Exercise description: Update the text about the novel All Families Are Psychotic from "In 2004, DreamWorks" to "attached to direct.", putting "movie version" in place of "film version".

Extract to read:
The trigger for the book was Coupland's mother's discovery of the Internet, mirrored by Janet's discovery of the Internet in the text.

"My mother discovered the internet about two years ago. She's got this really weird medical condition which only 150 people on the planet have and she's managed to get them all together. It's transformed her as a person, she got rid of all her old friends – they're boring, they don't care about what's happening – chucked out all her clothes, shops only Banana Republic and Gap now. She's always been an interesting person but now she's interested in the world again. Watching that transformation, obviously, is the trigger for this book."

In Coupland's 1995 novel Microserfs, the narrator says about his girlfriend: "All she'll say is they are psychotic, as if everybody else's family isn't."

== History ==
The novel is one of Coupland's more popular. In its initial publication run, it was printed in two halves, glued back to back, so that one cover was upside down. The reader was forced, halfway through the novel, to turn the book upside down to continue reading. This quirk was eliminated on subsequent print runs; however, the cover still retained this peculiar arrangement in some later printings.

The original British cover, which featured a woman in a rocket ship, caused Coupland some grief, as "it misportrays the book's contents and sort of...sends the wrong message out". The original Canadian and American covers featured a Larry Sultan photograph of an older woman staring out a window through curtains.

In 2004, DreamWorks announced that a film version of All Families Are Psychotic would be released in 2006 or 2007. The project remains in development. Writer Mark Poirier was commissioned to adapt the screenplay from Coupland's novel, and Noam Murro was attached to direct.

Collected data:
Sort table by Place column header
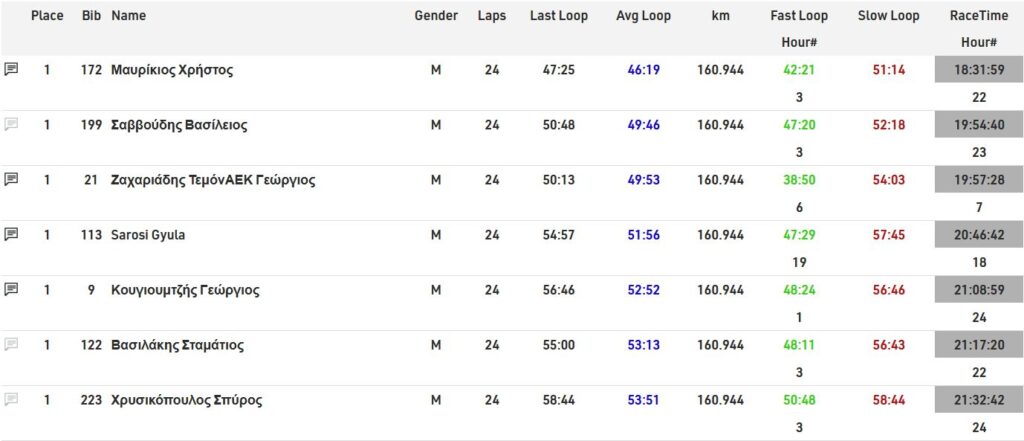 pos(47,16)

Answer for this exercise:
In 2004, DreamWorks announced that a movie version of All Families Are Psychotic would be released in 2006 or 2007. The project remains in development. Writer Mark Poirier was commissioned to adapt the screenplay from Coupland's novel, and Noam Murro was attached to direct.